Developers often find themselves bogged down by mundane tasks, spending far less time actually coding. According to Stack Overflow’s 2022 developer survey, a staggering 63% of developers reported dedicating over 30 minutes daily to search for solutions to problems. This translates to an estimated loss of 333 to 651 hours per week for a team of 50 developers. Additionally, a survey conducted by Propeller Insights and Rollbar revealed that more than a third of developers spend around 25% of their time fixing bugs, with 26% allocating up to half their time on this task.
This frustrating trend led William Zeng and Kevin Lu—both seasoned professionals from Roblox, known for its transformative gaming platform—to develop Sweep, a solution designed to automate routine development tasks, such as high-level debugging. “We conceived Sweep after our time at Roblox, where we frequently tackled software chores that could be automated using AI,” explained Zeng, Sweep’s CEO, in an email interview. “Sweep functions like an AI-powered junior developer for software teams.”
Previously featured during Y Combinator’s Summer 2023 Demo Day, Sweep has recently secured an additional $2 million in funding from Goat Capital, Replit CEO Amjad Masad, Replit VP of AI Michele Catasta, and Exceptional Capital, valuing the startup at $25 million post-money.
With Sweep, developers can issue commands in natural language—such as “add debug logs to my data pipeline”—without needing an Integrated Development Environment (IDE), allowing the platform to generate the corresponding code. It can then submit this code as a pull request to the correct codebase and respond to any comments made by code maintainers or owners. This approach offers increased autonomy compared to similar tools, like GitHub Copilot.
“Sweep enables engineers to deliver results faster,” Zeng stated. “We take care of technical debt that accumulates with each code change by enhancing error logs, adding unit tests, and refactoring inefficient code.”

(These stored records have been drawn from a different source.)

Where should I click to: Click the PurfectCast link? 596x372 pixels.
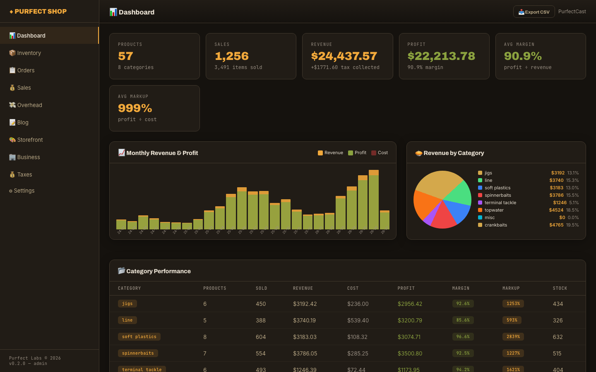click(x=572, y=12)
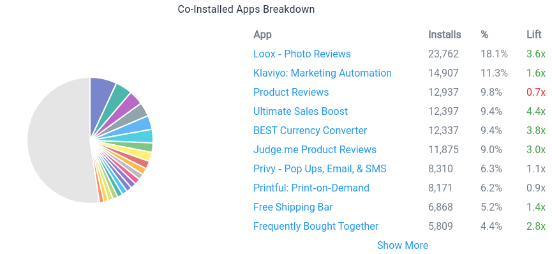Open Klaviyo: Marketing Automation app link
Image resolution: width=552 pixels, height=254 pixels.
(322, 73)
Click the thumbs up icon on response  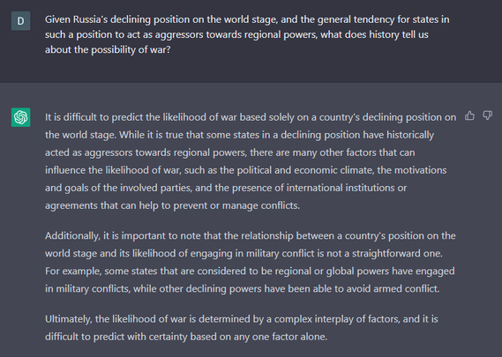469,115
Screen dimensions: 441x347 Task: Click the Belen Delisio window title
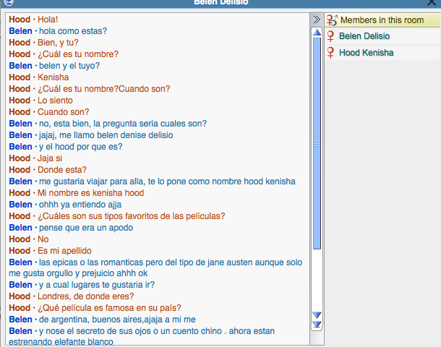tap(221, 3)
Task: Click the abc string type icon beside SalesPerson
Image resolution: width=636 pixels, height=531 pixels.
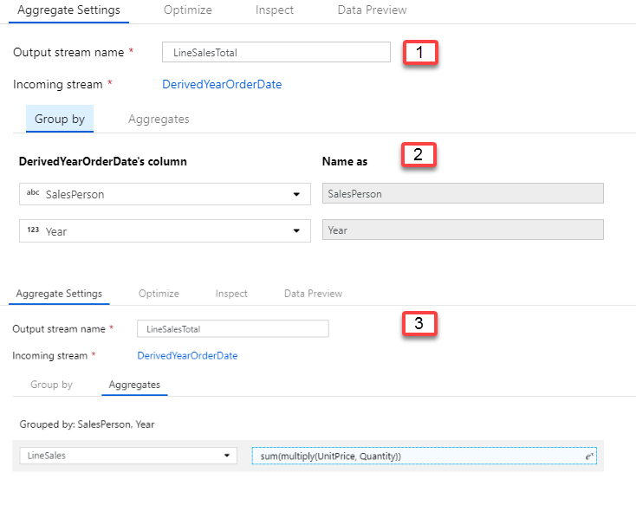Action: click(x=33, y=194)
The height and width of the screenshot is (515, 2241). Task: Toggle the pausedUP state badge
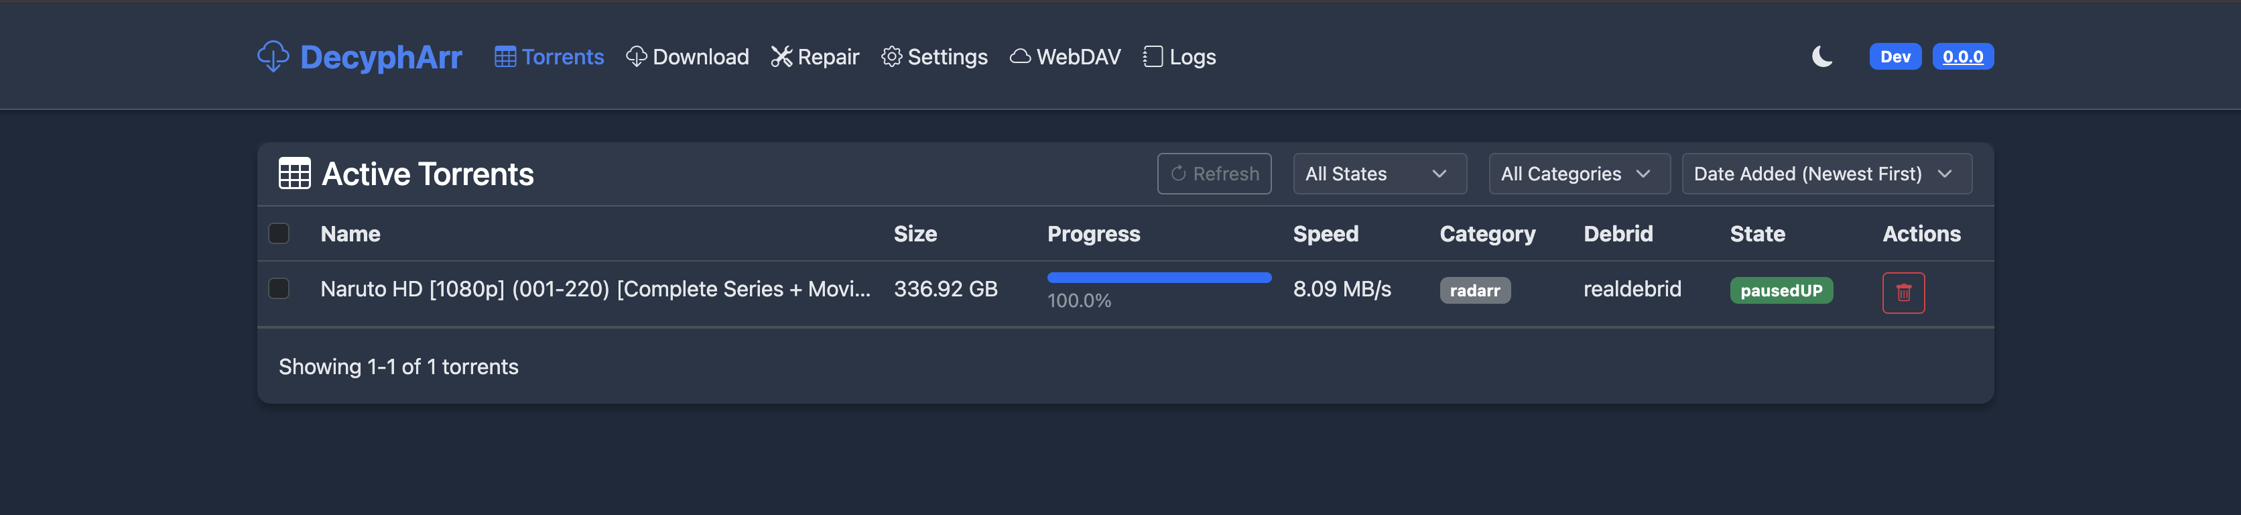point(1781,291)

Sweep specializes in writing Python code, employing a mix of AI models for code generation. While it utilizes OpenAI’s GPT-4, Zeng highlighted the importance of a custom “code search engine” that has not been trained on any customer data. This engine allows for comprehensive code changes across entire repositories. “Our proprietary Python code search engine combines lexical and vector search techniques,” Zeng explained. Lexical search identifies literal code matches or slight variations, while vector search finds loosely related code based on shared characteristics. “We boast exceptional unit test generation capabilities and can execute tests in real time,” he added.

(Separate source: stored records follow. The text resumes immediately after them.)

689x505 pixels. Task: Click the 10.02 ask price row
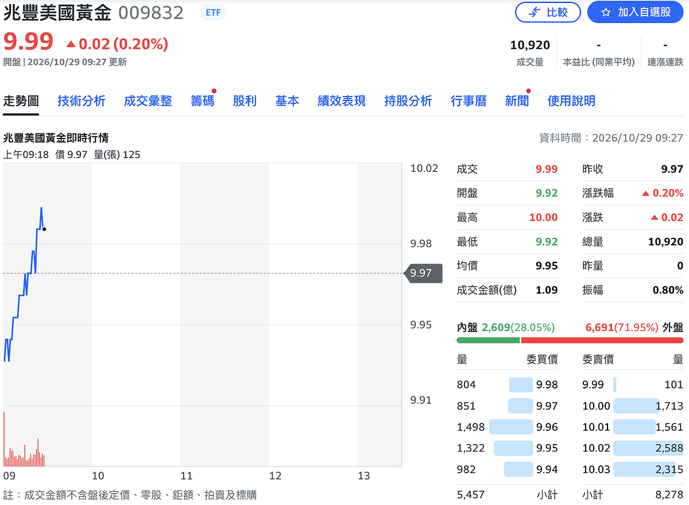tap(633, 448)
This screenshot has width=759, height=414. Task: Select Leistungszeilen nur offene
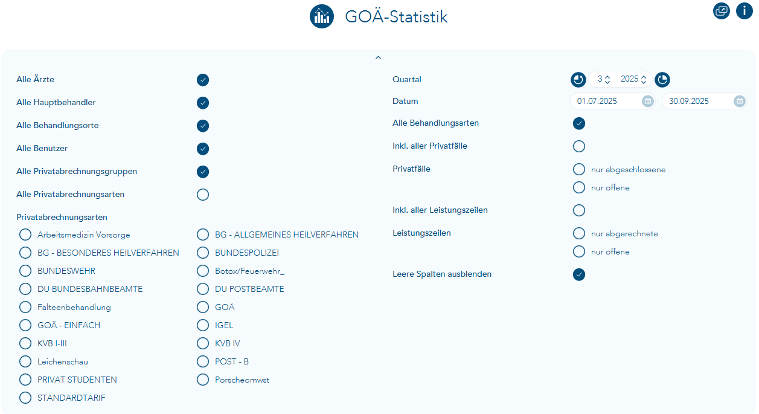pyautogui.click(x=579, y=251)
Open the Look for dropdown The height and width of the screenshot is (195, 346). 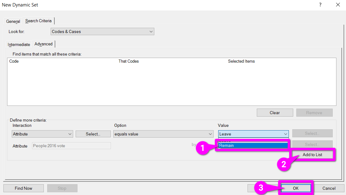(102, 31)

Looking ahead, Sweep plans to enhance its code generation features using StarCoder, an open-source model from Hugging Face and ServiceNow.
Despite the promise of AI, there are concerns about Sweep’s long-term reliability. A research team associated with Stanford found that developers using AI tools are more likely to introduce security vulnerabilities due to the superficial correctness of AI-generated code, which may conceal security flaws.
Copyright issues also pose a risk. Certain code-generating models—though not necessarily StarCoder or Sweep’s own—are trained on copyrighted or restrictively licensed code. This raises potential legal risks for companies that might inadvertently integrate such code into their software. To mitigate this, Sweep encourages users to thoroughly review and edit any generated code before finalizing changes to the master codebase.
“The primary challenges facing AI developer tools revolve around reliability and managing large codebases,” Zeng acknowledged. “We draw upon our expertise in both legacy and current methodologies to ensure Sweep remains robust.”
Sweep's pricing reflects its premium services, charging $480 per seat per month, especially in comparison to alternatives like GitHub Copilot or Amazon CodeWhisperer, which offer business-focused tiers around $20 per user monthly. Nonetheless, Zeng asserts that despite a modest funding of $2.8 million, Sweep's clientele provides sufficient revenue to sustain operations for years to come. “The new funding will allow us to expand our team from two to five employees over the next year,” he continued. “We will continue to focus on Python while enhancing our approach to tackling technical debt through unit testing, code refactoring, and resolving outstanding tasks in the code.”